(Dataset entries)
☆ ☆ ☆ ☆ ☆
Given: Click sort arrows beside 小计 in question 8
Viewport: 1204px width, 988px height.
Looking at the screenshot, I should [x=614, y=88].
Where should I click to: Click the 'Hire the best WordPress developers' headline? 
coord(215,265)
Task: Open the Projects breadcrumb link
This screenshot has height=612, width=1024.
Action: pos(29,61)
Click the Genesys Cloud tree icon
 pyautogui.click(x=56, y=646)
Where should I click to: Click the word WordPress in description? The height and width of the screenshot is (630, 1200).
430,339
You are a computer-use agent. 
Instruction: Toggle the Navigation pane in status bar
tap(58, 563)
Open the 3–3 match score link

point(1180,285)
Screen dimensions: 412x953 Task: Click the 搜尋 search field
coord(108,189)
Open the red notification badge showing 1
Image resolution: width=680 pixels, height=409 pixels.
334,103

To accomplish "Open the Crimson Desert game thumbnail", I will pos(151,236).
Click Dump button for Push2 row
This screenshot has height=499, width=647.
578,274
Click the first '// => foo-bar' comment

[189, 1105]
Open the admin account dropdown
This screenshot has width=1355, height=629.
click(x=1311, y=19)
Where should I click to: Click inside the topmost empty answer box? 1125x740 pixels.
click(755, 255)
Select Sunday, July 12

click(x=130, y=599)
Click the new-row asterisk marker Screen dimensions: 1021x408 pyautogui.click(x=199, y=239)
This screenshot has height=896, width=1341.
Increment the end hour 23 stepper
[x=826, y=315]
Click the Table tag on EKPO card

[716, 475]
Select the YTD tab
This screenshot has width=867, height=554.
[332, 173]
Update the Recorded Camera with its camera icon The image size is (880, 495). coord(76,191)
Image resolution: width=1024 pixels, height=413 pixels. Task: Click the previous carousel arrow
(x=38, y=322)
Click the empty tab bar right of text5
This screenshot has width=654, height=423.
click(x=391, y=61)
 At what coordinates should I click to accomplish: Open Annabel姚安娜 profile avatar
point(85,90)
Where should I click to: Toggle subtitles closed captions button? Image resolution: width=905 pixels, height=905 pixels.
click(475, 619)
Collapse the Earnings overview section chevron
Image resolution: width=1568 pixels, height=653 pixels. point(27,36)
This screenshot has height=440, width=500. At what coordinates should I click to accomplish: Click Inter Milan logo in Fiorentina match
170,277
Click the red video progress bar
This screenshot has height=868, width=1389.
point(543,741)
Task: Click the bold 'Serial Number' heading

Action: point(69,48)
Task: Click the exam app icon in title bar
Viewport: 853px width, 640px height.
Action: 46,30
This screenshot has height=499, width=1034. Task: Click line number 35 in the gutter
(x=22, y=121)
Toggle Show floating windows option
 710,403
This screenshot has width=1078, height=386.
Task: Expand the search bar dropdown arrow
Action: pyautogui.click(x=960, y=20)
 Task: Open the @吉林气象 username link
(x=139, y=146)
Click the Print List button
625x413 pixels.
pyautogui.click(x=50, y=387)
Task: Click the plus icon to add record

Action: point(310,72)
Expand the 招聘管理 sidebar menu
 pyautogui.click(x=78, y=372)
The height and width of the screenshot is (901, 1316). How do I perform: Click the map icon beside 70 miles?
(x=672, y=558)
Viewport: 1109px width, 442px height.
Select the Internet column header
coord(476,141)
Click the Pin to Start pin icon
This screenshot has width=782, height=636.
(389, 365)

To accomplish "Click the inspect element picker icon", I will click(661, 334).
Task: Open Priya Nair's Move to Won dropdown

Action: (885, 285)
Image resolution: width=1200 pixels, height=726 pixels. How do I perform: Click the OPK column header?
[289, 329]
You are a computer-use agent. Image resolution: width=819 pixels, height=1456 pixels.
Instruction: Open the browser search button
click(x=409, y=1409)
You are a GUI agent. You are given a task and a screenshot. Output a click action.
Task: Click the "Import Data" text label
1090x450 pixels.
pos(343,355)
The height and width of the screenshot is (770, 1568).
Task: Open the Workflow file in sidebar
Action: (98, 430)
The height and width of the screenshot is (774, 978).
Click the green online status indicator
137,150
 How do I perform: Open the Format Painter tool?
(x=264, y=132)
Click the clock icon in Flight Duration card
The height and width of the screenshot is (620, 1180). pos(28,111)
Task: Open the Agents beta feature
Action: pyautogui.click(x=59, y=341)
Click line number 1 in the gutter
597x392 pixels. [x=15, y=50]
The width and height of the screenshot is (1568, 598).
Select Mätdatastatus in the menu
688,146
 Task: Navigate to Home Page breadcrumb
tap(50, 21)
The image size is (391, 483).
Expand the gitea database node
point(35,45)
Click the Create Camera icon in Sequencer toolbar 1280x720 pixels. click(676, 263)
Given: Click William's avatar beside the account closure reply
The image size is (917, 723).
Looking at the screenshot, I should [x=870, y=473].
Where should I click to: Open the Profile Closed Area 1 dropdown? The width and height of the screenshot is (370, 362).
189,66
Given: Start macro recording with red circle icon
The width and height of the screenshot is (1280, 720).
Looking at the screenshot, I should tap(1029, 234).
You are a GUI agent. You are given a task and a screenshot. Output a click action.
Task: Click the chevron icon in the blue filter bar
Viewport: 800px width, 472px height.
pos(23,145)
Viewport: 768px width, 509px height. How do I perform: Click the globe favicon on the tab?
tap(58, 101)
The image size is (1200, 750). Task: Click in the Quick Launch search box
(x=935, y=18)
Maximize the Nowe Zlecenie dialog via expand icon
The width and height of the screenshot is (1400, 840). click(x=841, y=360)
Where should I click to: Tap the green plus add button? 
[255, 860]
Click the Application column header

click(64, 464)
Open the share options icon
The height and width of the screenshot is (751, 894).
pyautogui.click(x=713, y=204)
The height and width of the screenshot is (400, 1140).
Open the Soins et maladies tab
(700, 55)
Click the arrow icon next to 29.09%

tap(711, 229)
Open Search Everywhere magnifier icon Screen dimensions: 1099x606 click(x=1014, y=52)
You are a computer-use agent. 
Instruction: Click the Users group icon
☆ ☆ ☆ ☆ ☆
§ **Exercise requirements**:
An exact transcription of the entries is needed, complete to the final line.

§ **Response for this exercise**:
Given: Click sort arrows beside 小计 in question 8
Viewport: 1204px width, 988px height.
Looking at the screenshot, I should [x=614, y=88].
Where should I click to: Click the 'Hire the best WordPress developers' headline? 
coord(215,265)
Task: Open the Projects breadcrumb link
This screenshot has height=612, width=1024.
Action: pos(29,61)
Click the Genesys Cloud tree icon
 pyautogui.click(x=56, y=646)
Where should I click to: Click the word WordPress in description? The height and width of the screenshot is (630, 1200).
430,339
You are a computer-use agent. 
Instruction: Toggle the Navigation pane in status bar
tap(58, 563)
Open the 3–3 match score link

point(1180,285)
Screen dimensions: 412x953 Task: Click the 搜尋 search field
coord(108,189)
Open the red notification badge showing 1
Image resolution: width=680 pixels, height=409 pixels.
334,103

To accomplish "Open the Crimson Desert game thumbnail", I will pos(151,236).
Click Dump button for Push2 row
This screenshot has height=499, width=647.
578,274
Click the first '// => foo-bar' comment

[189, 1105]
Open the admin account dropdown
This screenshot has width=1355, height=629.
click(x=1311, y=19)
Where should I click to: Click inside the topmost empty answer box? 1125x740 pixels.
click(755, 255)
Select Sunday, July 12

click(x=130, y=599)
Click the new-row asterisk marker Screen dimensions: 1021x408 pyautogui.click(x=199, y=239)
This screenshot has height=896, width=1341.
Increment the end hour 23 stepper
[x=826, y=315]
Click the Table tag on EKPO card

[716, 475]
Select the YTD tab
This screenshot has width=867, height=554.
[332, 173]
Update the Recorded Camera with its camera icon The image size is (880, 495). coord(76,191)
Image resolution: width=1024 pixels, height=413 pixels. Task: Click the previous carousel arrow
(x=38, y=322)
Click the empty tab bar right of text5
This screenshot has width=654, height=423.
click(x=391, y=61)
 At what coordinates should I click to accomplish: Open Annabel姚安娜 profile avatar
point(85,90)
Where should I click to: Toggle subtitles closed captions button? Image resolution: width=905 pixels, height=905 pixels.
click(475, 619)
Collapse the Earnings overview section chevron
Image resolution: width=1568 pixels, height=653 pixels. point(27,36)
This screenshot has height=440, width=500. At what coordinates should I click to accomplish: Click Inter Milan logo in Fiorentina match
170,277
Click the red video progress bar
This screenshot has height=868, width=1389.
point(543,741)
Task: Click the bold 'Serial Number' heading

Action: point(69,48)
Task: Click the exam app icon in title bar
Viewport: 853px width, 640px height.
Action: 46,30
This screenshot has height=499, width=1034. Task: Click line number 35 in the gutter
(x=22, y=121)
Toggle Show floating windows option
 710,403
This screenshot has width=1078, height=386.
Task: Expand the search bar dropdown arrow
Action: pyautogui.click(x=960, y=20)
 Task: Open the @吉林气象 username link
(x=139, y=146)
Click the Print List button
625x413 pixels.
pyautogui.click(x=50, y=387)
Task: Click the plus icon to add record

Action: point(310,72)
Expand the 招聘管理 sidebar menu
 pyautogui.click(x=78, y=372)
The height and width of the screenshot is (901, 1316). How do I perform: Click the map icon beside 70 miles?
(x=672, y=558)
Viewport: 1109px width, 442px height.
Select the Internet column header
coord(476,141)
Click the Pin to Start pin icon
This screenshot has width=782, height=636.
(389, 365)

To accomplish "Click the inspect element picker icon", I will click(661, 334).
Task: Open Priya Nair's Move to Won dropdown

Action: (885, 285)
Image resolution: width=1200 pixels, height=726 pixels. How do I perform: Click the OPK column header?
[289, 329]
You are a computer-use agent. Image resolution: width=819 pixels, height=1456 pixels.
Instruction: Open the browser search button
click(x=409, y=1409)
You are a GUI agent. You are given a task and a screenshot. Output a click action.
Task: Click the "Import Data" text label
1090x450 pixels.
pos(343,355)
The height and width of the screenshot is (770, 1568).
Task: Open the Workflow file in sidebar
Action: (98, 430)
The height and width of the screenshot is (774, 978).
Click the green online status indicator
137,150
 How do I perform: Open the Format Painter tool?
(x=264, y=132)
Click the clock icon in Flight Duration card
The height and width of the screenshot is (620, 1180). pos(28,111)
Task: Open the Agents beta feature
Action: pyautogui.click(x=59, y=341)
Click line number 1 in the gutter
597x392 pixels. [x=15, y=50]
The width and height of the screenshot is (1568, 598).
Select Mätdatastatus in the menu
688,146
 Task: Navigate to Home Page breadcrumb
tap(50, 21)
The image size is (391, 483).
Expand the gitea database node
point(35,45)
Click the Create Camera icon in Sequencer toolbar 1280x720 pixels. click(676, 263)
Given: Click William's avatar beside the account closure reply
The image size is (917, 723).
Looking at the screenshot, I should [x=870, y=473].
Where should I click to: Open the Profile Closed Area 1 dropdown? The width and height of the screenshot is (370, 362).
189,66
Given: Start macro recording with red circle icon
The width and height of the screenshot is (1280, 720).
Looking at the screenshot, I should tap(1029, 234).
You are a GUI agent. You are given a task and a screenshot. Output a click action.
Task: Click the chevron icon in the blue filter bar
Viewport: 800px width, 472px height.
pos(23,145)
Viewport: 768px width, 509px height. How do I perform: Click the globe favicon on the tab?
tap(58, 101)
The image size is (1200, 750). Task: Click in the Quick Launch search box
(x=935, y=18)
Maximize the Nowe Zlecenie dialog via expand icon
The width and height of the screenshot is (1400, 840). click(x=841, y=360)
Where should I click to: Tap the green plus add button? 
[255, 860]
Click the Application column header

click(64, 464)
Open the share options icon
The height and width of the screenshot is (751, 894).
pyautogui.click(x=713, y=204)
The height and width of the screenshot is (400, 1140).
Open the Soins et maladies tab
(700, 55)
Click the arrow icon next to 29.09%

tap(711, 229)
Open Search Everywhere magnifier icon Screen dimensions: 1099x606 click(x=1014, y=52)
You are a computer-use agent. 
Instruction: Click the Users group icon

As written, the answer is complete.